PAGE:

#####

Monday, December 30, 2013

Thoughts on Frozen Pizza



About a month ago, Thomas and I were grocery shopping at Walmart. It was the Saturday before Thanksgiving, and we were planning a trip home, so we didn't need much food for the few days we would be home. We grabbed a frozen pizza, with the intent of saving it for Wednesday night. We planned for Thomas to throw it in the oven before I got home from work, and we would eat it as a quick dinner before hitting the road.


When we were done grocery shopping, we had several other errands to run. By the time we got home, brought the groceries inside, put them away, and cleaned up the kitchen, it was evening (around 7:30PM). We were both totally exhausted, and we were hungry. I asked Thomas what he wanted for dinner, and he asked me,

"Can't we just heat up the frozen pizza?"

Immediately, I was furious. Doesn't he think I can cook? Does he hate the food I prepare? Why does he want a frozen pizza? It is better than the pizza I make? I'll bet he hates my cooking. What is wrong with him? What is wrong with me?

I allowed these thoughts to crowd my head until I finally had to go sit in a quiet room, alone, for a few minutes.** Why in the world was I so upset?! It was just a frozen pizza, after all! We were both hungry and tired, and it was a simple solution. 

Eventually, I came to a realization: 

I had a serious case of Internet Envy, and it was causing me to think horrible things about myself.

You see, I have a tendency to immerse myself in social media. Being so busy at work and so tired when I get home doesn't allow me to go out often, so I love seeing other peoples' pictures on Facebook, Twitter, and Instagram. I don't obsess, but I do check them frequently during my down time. I am also an avid fan of Pinterest. I could spend hours and hours browsing Pinterest and hardly notice the time passing!

On these social media sites, I see people sharing their best pictures. Their best moments. Their best experiences. I see annoying selfies, home-cooked meals, DIY projects, cute outfits, and lots of other wonderful things. But... you don't see people posting pictures of the frozen pizzas that they bought and threw into the oven. You just don't. When I compared myself to these people, I came up short... really short.

#####

ROWS:
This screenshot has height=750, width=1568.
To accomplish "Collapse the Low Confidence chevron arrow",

#####

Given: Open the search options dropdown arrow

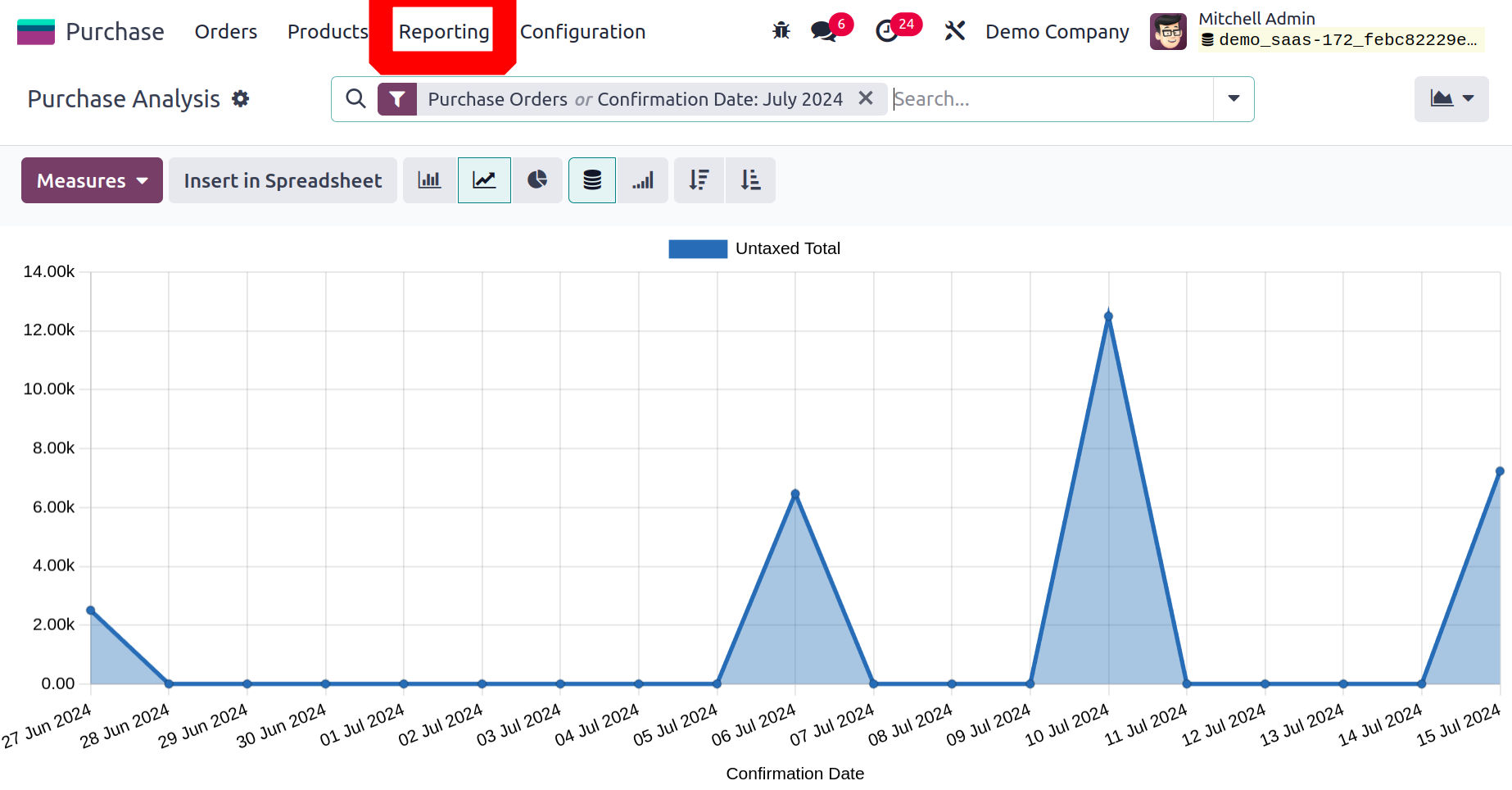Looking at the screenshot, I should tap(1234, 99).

#####

TO BE DONE:
Reproduce the frozen pizza blog post in full, word for word, from the date line to the final sentence.

REPLY TO THE EXERCISE:
Monday, December 30, 2013

Thoughts on Frozen Pizza



About a month ago, Thomas and I were grocery shopping at Walmart. It was the Saturday before Thanksgiving, and we were planning a trip home, so we didn't need much food for the few days we would be home. We grabbed a frozen pizza, with the intent of saving it for Wednesday night. We planned for Thomas to throw it in the oven before I got home from work, and we would eat it as a quick dinner before hitting the road.


When we were done grocery shopping, we had several other errands to run. By the time we got home, brought the groceries inside, put them away, and cleaned up the kitchen, it was evening (around 7:30PM). We were both totally exhausted, and we were hungry. I asked Thomas what he wanted for dinner, and he asked me,

"Can't we just heat up the frozen pizza?"

Immediately, I was furious. Doesn't he think I can cook? Does he hate the food I prepare? Why does he want a frozen pizza? It is better than the pizza I make? I'll bet he hates my cooking. What is wrong with him? What is wrong with me?

I allowed these thoughts to crowd my head until I finally had to go sit in a quiet room, alone, for a few minutes.** Why in the world was I so upset?! It was just a frozen pizza, after all! We were both hungry and tired, and it was a simple solution. 

Eventually, I came to a realization: 

I had a serious case of Internet Envy, and it was causing me to think horrible things about myself.

You see, I have a tendency to immerse myself in social media. Being so busy at work and so tired when I get home doesn't allow me to go out often, so I love seeing other peoples' pictures on Facebook, Twitter, and Instagram. I don't obsess, but I do check them frequently during my down time. I am also an avid fan of Pinterest. I could spend hours and hours browsing Pinterest and hardly notice the time passing!

On these social media sites, I see people sharing their best pictures. Their best moments. Their best experiences. I see annoying selfies, home-cooked meals, DIY projects, cute outfits, and lots of other wonderful things. But... you don't see people posting pictures of the frozen pizzas that they bought and threw into the oven. You just don't. When I compared myself to these people, I came up short... really short.